Written exercise 1:
Duplicate the passage of the expandable tubulars article starting with "Perry A. Fischer, Editor, and" and going on through "prompt this update.".

· · · · · · ·

July 2007
Features

Rapid progress in expandable liners and single diameter well construction

Rapid growth in expandable tubular usage continues. Long expanding casing runs are becoming routine. Single diameter wells will become a reality soon.

Vol. 228 No. 7  

OIL COUNTRY TUBULAR GOODS

Rapid progress in expandable liners and single diameter well construction

Expandable tubular technology continues its rapid growth rate, as operators see its value. Although contingency is still its primary use, new field successes have bolstered the case that very long expandable casing runs are becoming routine, while true single-diameter wells will be a reality sooner than expected. 

Perry A. Fischer, Editor, and Lauren W. Raber, Associate Editor

Whoever said that new technology takes over 20 years to be accepted in the oil patch must not have known about solid expandable tubular technology. Setting aside expandable screens, junction reforming and other non-casing-string applications, uptake of expandable casing has been relatively quick. There have been hundreds of installations comprising hundreds of miles of pipe. It has been used in wells more than 28,000-ft deep, and in wells with bottomhole temperatures above 400°F. Recent record lengths of expandable casing used as a liner and the first three-string run of true single-diameter wellbore prompt this update.

KEY BENEFITS

Although most often run as a contingency, solid expandable tubulars are increasingly incorporated into the wellbore construction as a planned design element.1 Perhaps “workaround” is a better word, since a pre-planned solution to an emergency is not really a contingency. Whatever the terminology, a growing number of operators are shifting their implementation of solid expandable tubulars from a problem-solving strategy to a cost/time-saving one.

Time and cost. Most savings center on the reduction in borehole diameter, since every inch of wellbore larger than what is needed at the producing zone results in extra cost. This has been the driver behind Reduced Casing Clearance Programs and slimhole completions. From this ID reduction, the benefits multiply, ranging from less fluid used and fewer rock cuttings to dispose of (in zero-discharge drilling), to less rig time and the use of cheaper, smaller rigs. Cost savings could even shift the economic threshold for field development, or allow economic development of smaller reservoirs.

A 2004 SPE paper put the savings at 59% for cuttings disposal, 38% for casing weight, cement volume reduction of 42%, and 44% less drilling fluid volume. With today’s spread rates, savings could easily amount to tens of millions of dollars.2 Also, by preserving hole size, especially in the case of an unplanned intermediate liner, casing diameter at the producing zone can result in better cash flow, and an otherwise undrillable well could become drillable.

Borehole engineering problems. When an expandable liner is run because of a too-narrow pressure window in a section of the planned borehole, an expandable solution might be the only way to get the well drilled. The pressure problem can occur because a depleted zone must be drilled through, in which case the operator might plan to “workaround” the problem using expandables. It can also occur when an over-pressured zone must be drilled through.

It should be mentioned that drilling with casing technology may help alleviate these problems as well, given the benefit of the “plastering effect” (vs. mudcake), as well as the more narrow annulus used in that method. Enventure Global Technology commented that it was “looking into” drilling with expandable casing. Casing has been successfully expanded against a borehole that was not cemented, both with external casing packers in the form of swellable elastomers, and without elastomers, where the casing “clads” the formation.

· · · · · · ·

Written exercise 2:
Set down the rows starting with the line with "The image size is (1456, 819). What" and going on through the line with "center [1168, 54].", exactly as they appear, leaving out the pictures.

· · · · · · ·

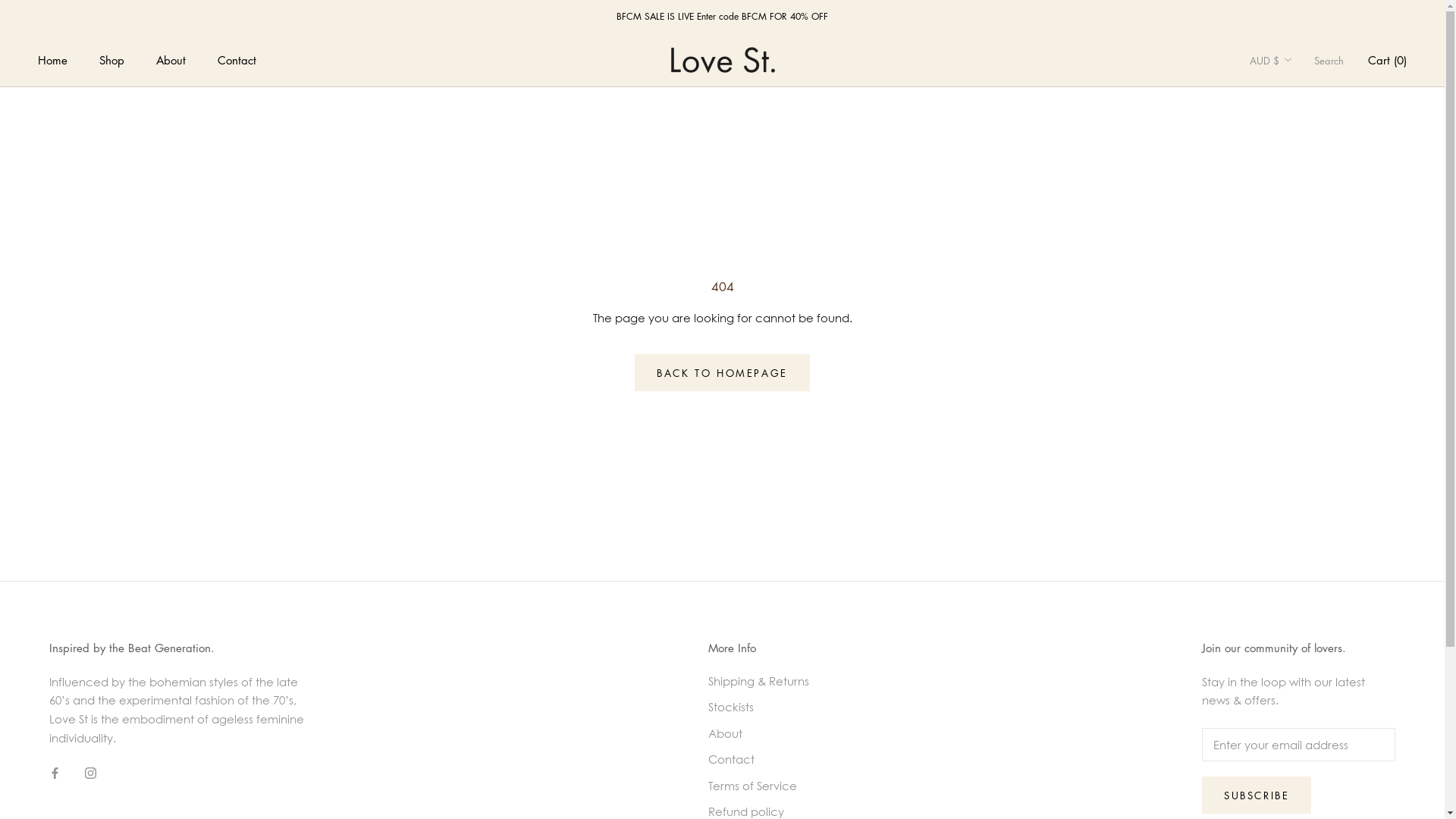 The height and width of the screenshot is (819, 1456). Describe the element at coordinates (1294, 762) in the screenshot. I see `'DZD'` at that location.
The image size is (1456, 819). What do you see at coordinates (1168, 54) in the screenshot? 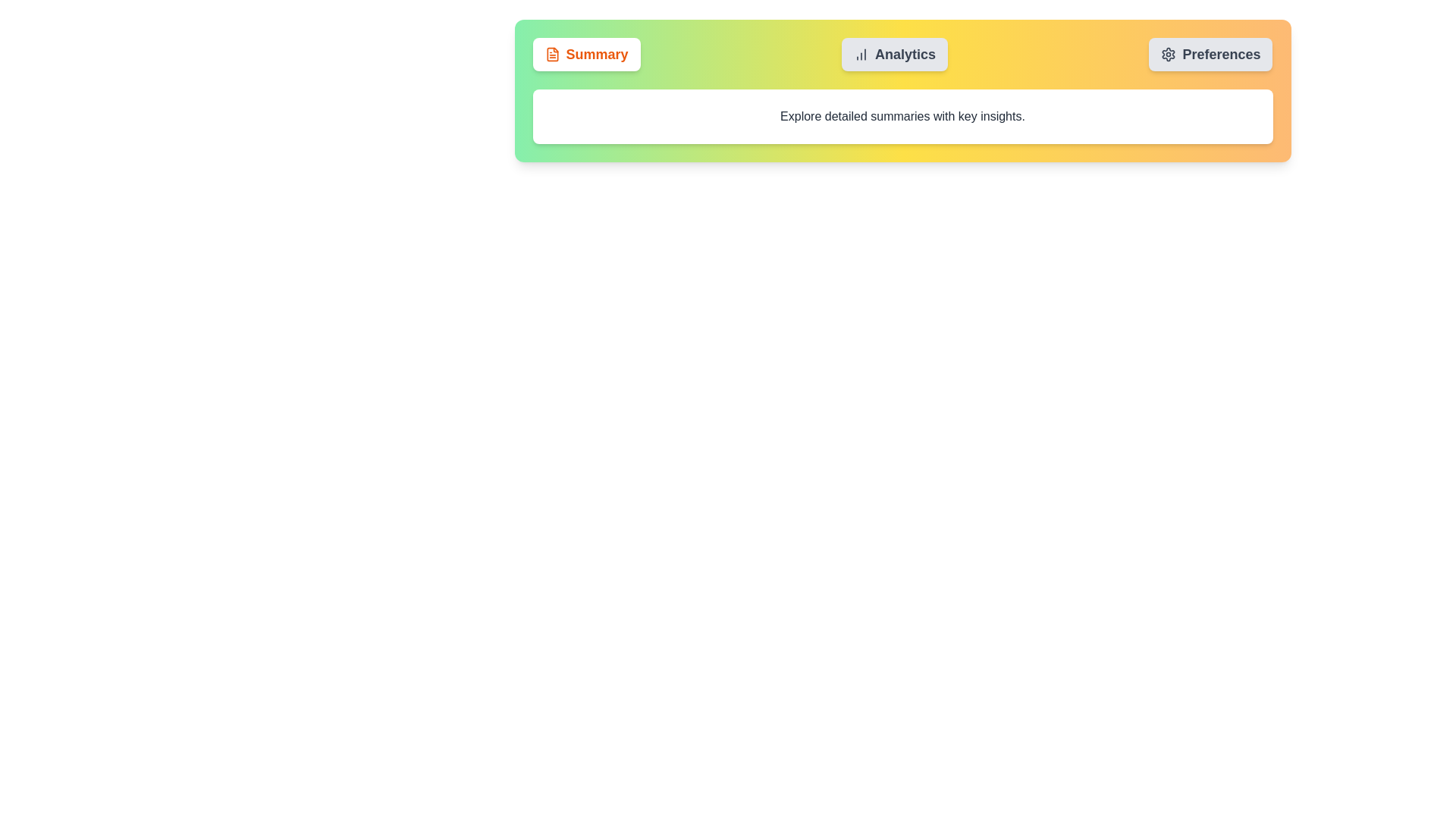
I see `the gear icon located at the top right corner of the interface next to the 'Preferences' tab to trigger a tooltip or visual feedback` at bounding box center [1168, 54].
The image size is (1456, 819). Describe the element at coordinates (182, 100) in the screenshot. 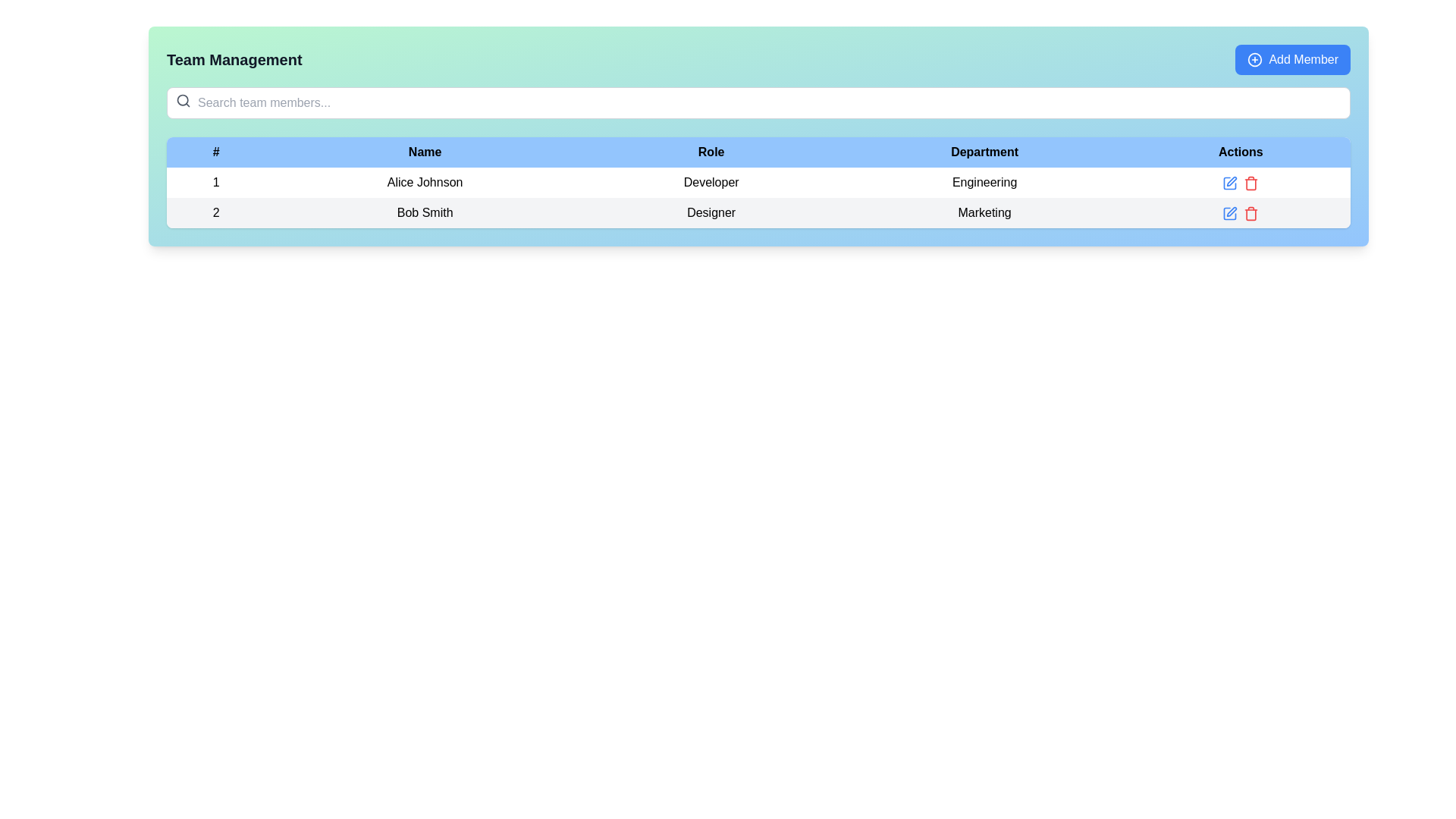

I see `the search icon located at the top left corner of the search bar, which symbolizes the search function` at that location.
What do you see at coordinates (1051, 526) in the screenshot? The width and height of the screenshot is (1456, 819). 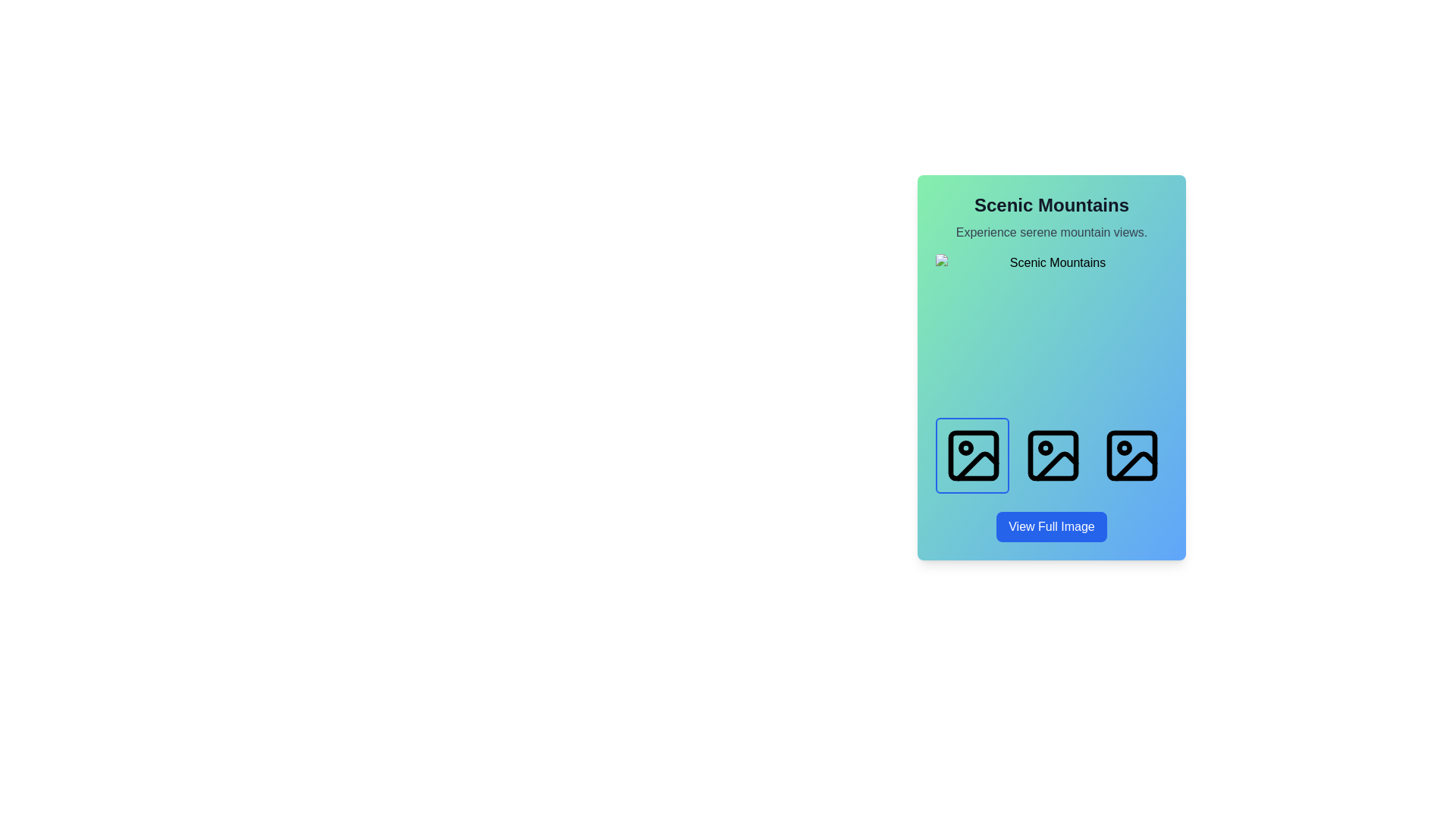 I see `the rectangular button labeled 'View Full Image'` at bounding box center [1051, 526].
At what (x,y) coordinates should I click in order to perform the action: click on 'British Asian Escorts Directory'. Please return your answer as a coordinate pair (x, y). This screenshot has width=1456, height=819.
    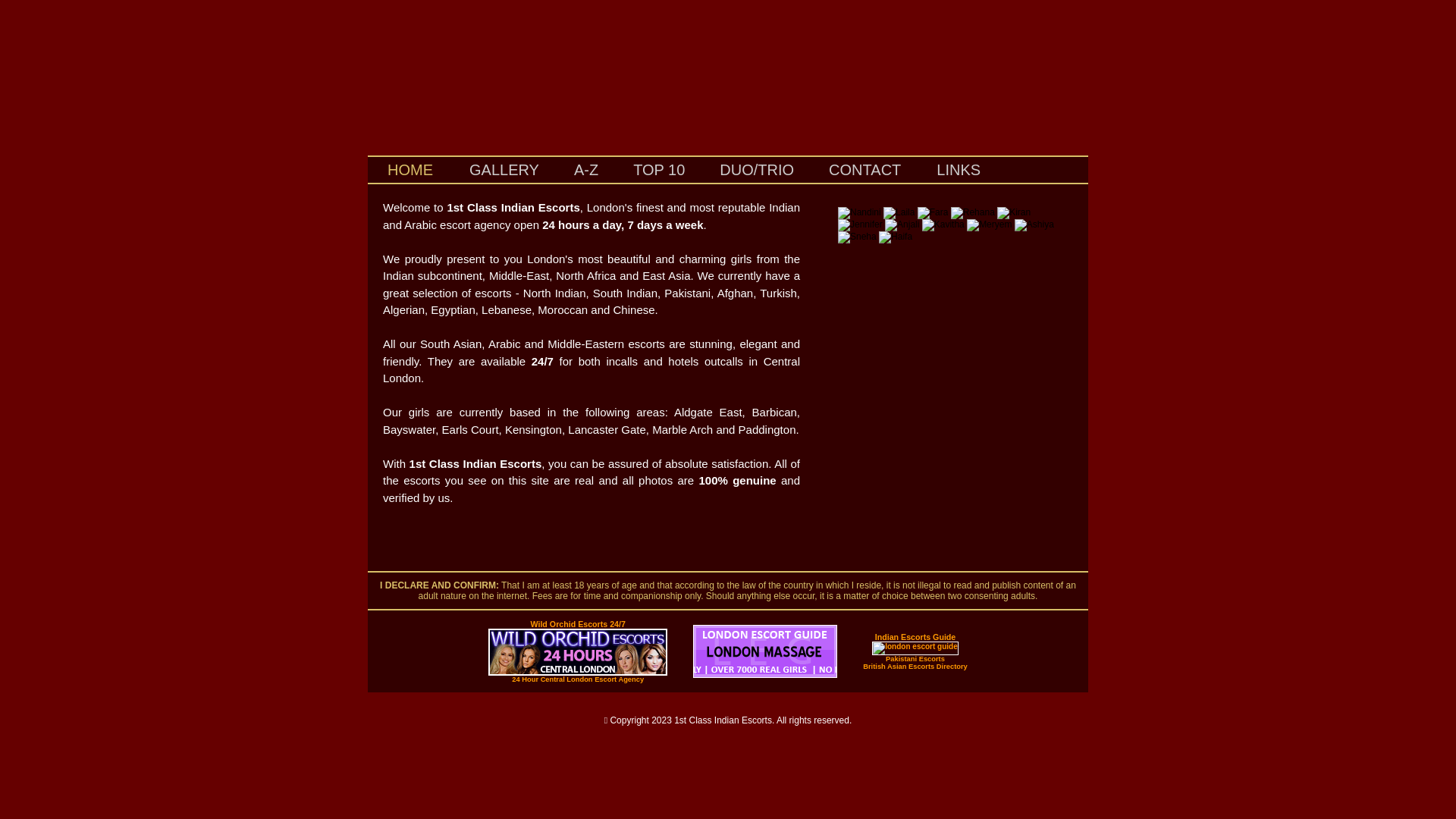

· · · · · · ·

Worked answer 1:
Perry A. Fischer, Editor, and Lauren W. Raber, Associate Editor

Whoever said that new technology takes over 20 years to be accepted in the oil patch must not have known about solid expandable tubular technology. Setting aside expandable screens, junction reforming and other non-casing-string applications, uptake of expandable casing has been relatively quick. There have been hundreds of installations comprising hundreds of miles of pipe. It has been used in wells more than 28,000-ft deep, and in wells with bottomhole temperatures above 400°F. Recent record lengths of expandable casing used as a liner and the first three-string run of true single-diameter wellbore prompt this update.

Worked answer 2:
The image size is (1456, 819). What do you see at coordinates (1168, 54) in the screenshot? 
I see `the gear icon located at the top right corner of the interface next to the 'Preferences' tab to trigger a tooltip or visual feedback` at bounding box center [1168, 54].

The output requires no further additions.